The Act makes several important changes to the law. These include the
abolition of the requirement to have witnesses of someone's signature,
although this is still a good idea as it gives the deed certain
beneficial qualities. If witnesses are used, the number required is
reduced from two to one. The use of ''adopted as holograph'' disappears.
The Act also provides that in general, people can enter into contracts,
make binding promises, or create trusts without the requirement of any
written document whatsoever, though if problems of proof are to be
avoided, writing is a good idea.
Only in limited circumstances is a written deed now necessary: in
short, for contracts and other documents relating to land, gratuitous
promises (unless given in the course of business), trusts where a person
is sole trustee of his own property, and wills.
While the Act is generally well thought out, it does cause some
headaches for lawyers (which not everyone will consider a bad thing).
For instance, the Act allows the use of unsigned schedules in certain
cases: so a will can now comprise only a few lines in which a person
leaves all their property as per an unsigned schedule. This could be a
wonderful post-death planning opportunity for an unscrupulous relative.
The biggest possible danger raised by the Act is in the area of
unintentional contracts. This danger has always existed in areas where a
written document was not required: everyone knows the danger, for
instance, of the unintended nod at an auction, or of waving at someone
on the floor of the stock market.
The Act increases the risk of unintentional contracts by allowing
people to enter into contracts where they would previously have known
they were not going to be bound until formal documentation was signed.

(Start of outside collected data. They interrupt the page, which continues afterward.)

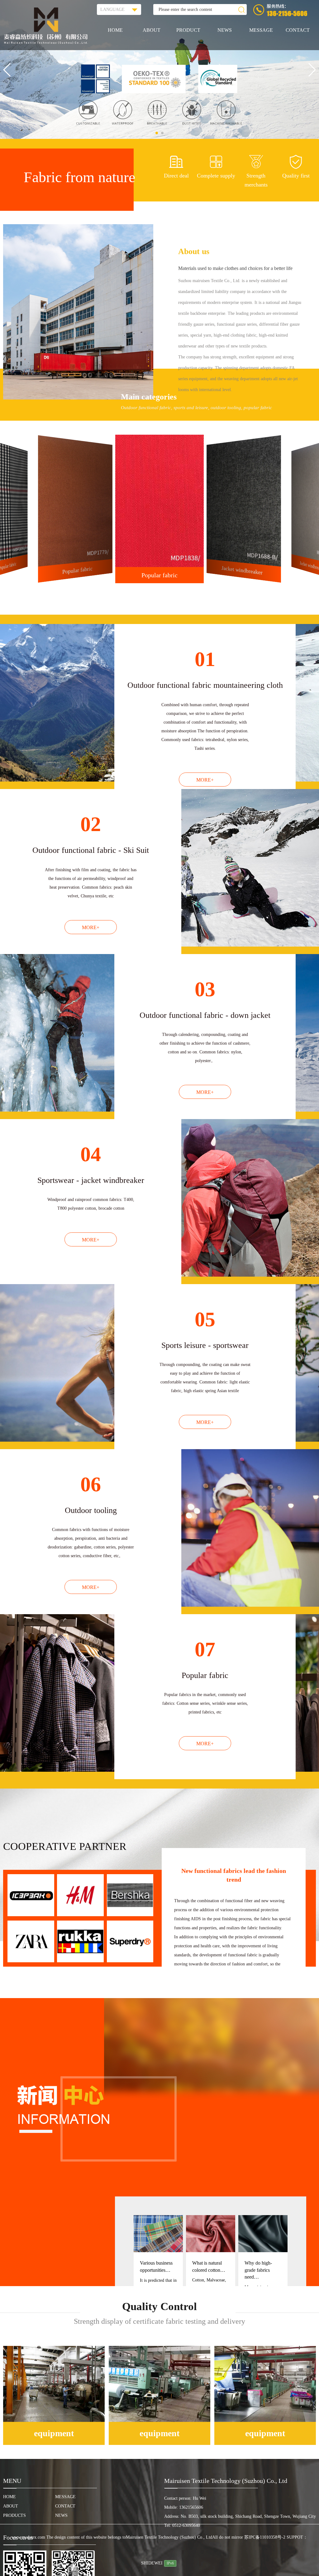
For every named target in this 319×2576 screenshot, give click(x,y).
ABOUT (151, 30)
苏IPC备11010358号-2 (264, 2537)
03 (205, 989)
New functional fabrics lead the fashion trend (233, 1875)
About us (193, 251)
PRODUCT (188, 30)
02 (90, 824)
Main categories (149, 396)
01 (205, 659)
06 (90, 1484)
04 (90, 1154)
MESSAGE (261, 30)
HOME (115, 30)
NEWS (224, 30)
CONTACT (298, 30)
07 (205, 1649)
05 (205, 1319)
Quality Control (159, 2306)
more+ (205, 779)
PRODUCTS (14, 2515)
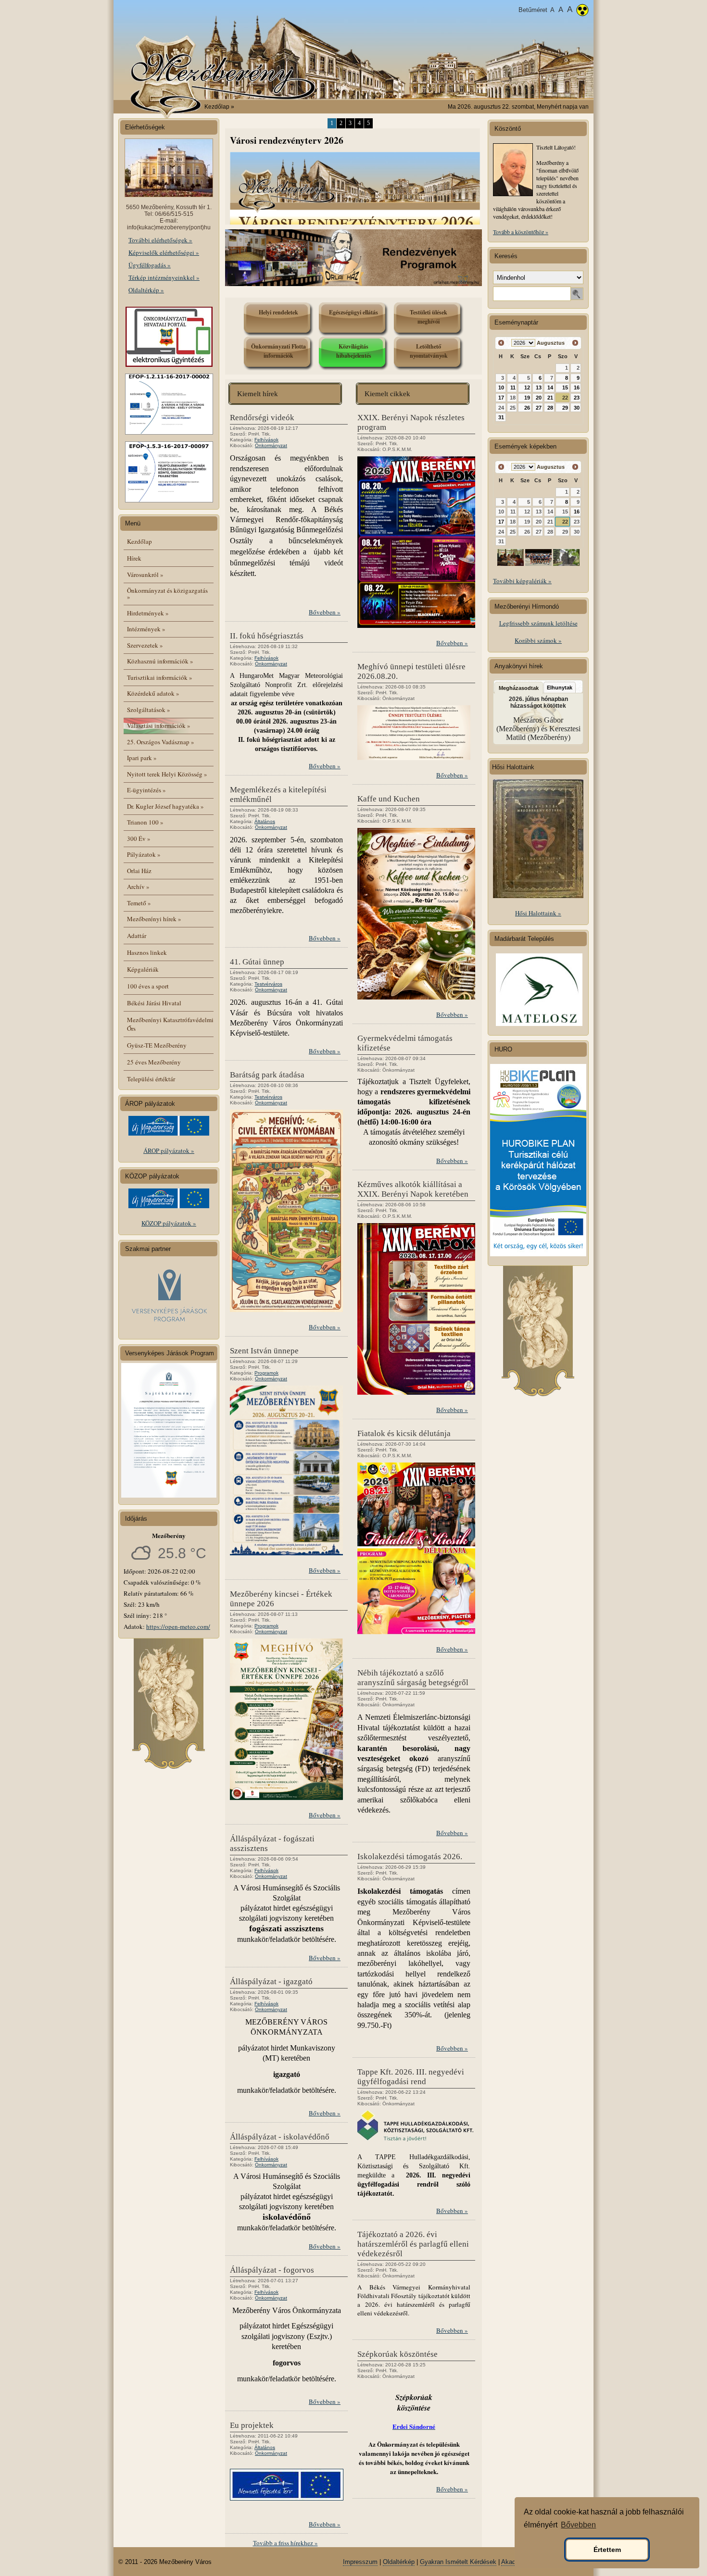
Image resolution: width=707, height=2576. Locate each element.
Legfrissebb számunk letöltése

The danger is most apparent in the area of contracts concerning land.
Now, an exchange of informal letters, or even a conversation on the
telephone, followed by actings in reliance of the ''agreement'', could
be enough to bind parties to a deal where this was neither expected nor
intended.
The way to avoid this trap is for those negotiating property deals to
make it clear at the very beginning -- preferably in writing -- that the
discussions or negotiations are to be binding on the parties.
The best way to ensure this is to specify clearly that agreements will
not form part of a contract unless incorporated in a deed properly
witnessed under the new rules (ie, meeting the requirements of section 3
of the new Act). This should be agreed upon at stage one. If in doubt
contact your lawyer.
The above problems aside, the new Act is a godsend for lawyers trying
to ascertain exactly what legal form a particular arrangement has to be
in or how it requires to be signed, and exemplifies the clear, no
nonsense approach to the codification of the law which many recent
Scottish statutes have demonstrated.
No-one who ever had to cope with the problems of the old law will
really miss it, but like anything new in the law, most lawyers will
probably welcome the Act with a rather formal Edinburgh handshake.